Rudy Van Gelder, who died at his home in Englewood Cliffs, New Jersey, USA on Thursday August 25, 2016 at the age of 91, was a self-taught recording engineer, considered by most to be the greatest among the thousands who have toiled in that field.

Rudolph Van Gelder was born to Louis and Sarah Van Gelder in Jersey City on Nov. 2, 1924. Although he played trumpet as a boy, he developed a passion for audio technology before he entered adolescence. He purchased a recording device and soon became a ham radio operator.  After becoming an optometrist, the young Van Gelder set up an amateur recording studio in his parent’s house in Hackensack, New Jersey in the early 1940s and began to record little known musicians. He first made recordings for the Blue Note label in 1952. By 1959, he had moved the studio to Englewood Cliffs, New Jersey and abandoned optometry. The two towns where he worked became (and remain) household names among collectors of recorded Jazz.

RVG 1
Rudy Van Gelder in the studio (Photo by Francis Wolff)

His initials – RVG – are etched in the wax of some of the timeless LPs of the 1950s and 60s like Coltrane’s A Love Supreme; Miles Davis’ Walkin’, Relaxin’, Workin’, and Steamin’ plus Bags’ Groove; Herbie Hancock’s Maiden Voyage;   the Modern Jazz Quartet’s Django; Sonny Rollins’ Tenor Madness and Saxophone Colossus; and Horace Silver’s Song for My Father.

However, it is Blue Note Recordings that first pop up in one’s mind at the mention of his name.
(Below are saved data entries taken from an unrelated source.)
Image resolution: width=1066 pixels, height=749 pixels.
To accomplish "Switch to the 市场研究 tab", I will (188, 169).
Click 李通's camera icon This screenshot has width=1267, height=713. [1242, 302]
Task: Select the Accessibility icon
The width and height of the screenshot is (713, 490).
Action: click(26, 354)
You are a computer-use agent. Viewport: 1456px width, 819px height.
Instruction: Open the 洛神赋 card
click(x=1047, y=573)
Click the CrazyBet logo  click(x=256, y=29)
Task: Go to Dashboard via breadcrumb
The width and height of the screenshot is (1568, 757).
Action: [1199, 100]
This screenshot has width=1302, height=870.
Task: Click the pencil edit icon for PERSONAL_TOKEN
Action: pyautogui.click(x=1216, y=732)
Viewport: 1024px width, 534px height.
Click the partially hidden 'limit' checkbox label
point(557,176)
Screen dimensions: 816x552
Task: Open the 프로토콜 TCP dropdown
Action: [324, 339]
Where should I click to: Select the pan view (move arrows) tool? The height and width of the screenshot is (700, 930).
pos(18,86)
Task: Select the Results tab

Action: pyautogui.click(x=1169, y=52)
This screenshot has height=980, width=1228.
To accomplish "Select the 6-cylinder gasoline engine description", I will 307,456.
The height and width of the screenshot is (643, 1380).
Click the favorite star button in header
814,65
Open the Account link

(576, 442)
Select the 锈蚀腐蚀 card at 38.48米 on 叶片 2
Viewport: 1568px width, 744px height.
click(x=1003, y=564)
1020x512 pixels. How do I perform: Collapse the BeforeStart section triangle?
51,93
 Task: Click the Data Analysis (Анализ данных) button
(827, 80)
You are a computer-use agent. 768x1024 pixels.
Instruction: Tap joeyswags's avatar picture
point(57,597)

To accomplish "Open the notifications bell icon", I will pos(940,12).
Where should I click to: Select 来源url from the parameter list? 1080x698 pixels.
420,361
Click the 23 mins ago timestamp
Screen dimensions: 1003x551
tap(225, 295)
He gave us excellent recordings of great masters as leaders, including Cannonball Adderley, Art Blakey, Tina Brooks, Kenny Burrell, Donald Byrd, Paul Chambers, Jimmy Cole, John Coltrane, Sonny Clark, Eric Dolphy, Lou Donaldson, Kenny Dorham, Dexter Gordon, Johnny Griffin, Herbie Hancock, Joe Henderson, Freddie Hubbard, Thad Jones, Elvin Jones, Hank Mobley, Lee Morgan, Sonny Redd, Sonny Reed, Jimmy Smith, Wayne Shorter, McCoy Tyner, Larry Young ……………. A very long list indeed.

His Blue Note Jazz recordings alone would serve one’s lifetime needs. Recent reissues by Music Matters Jazz, for example, remind us why this optometrist-turned-engineer will live long in the annals of audio engineering and, of course, Jazz Music.

Thank you RVG! You now belong to the ages.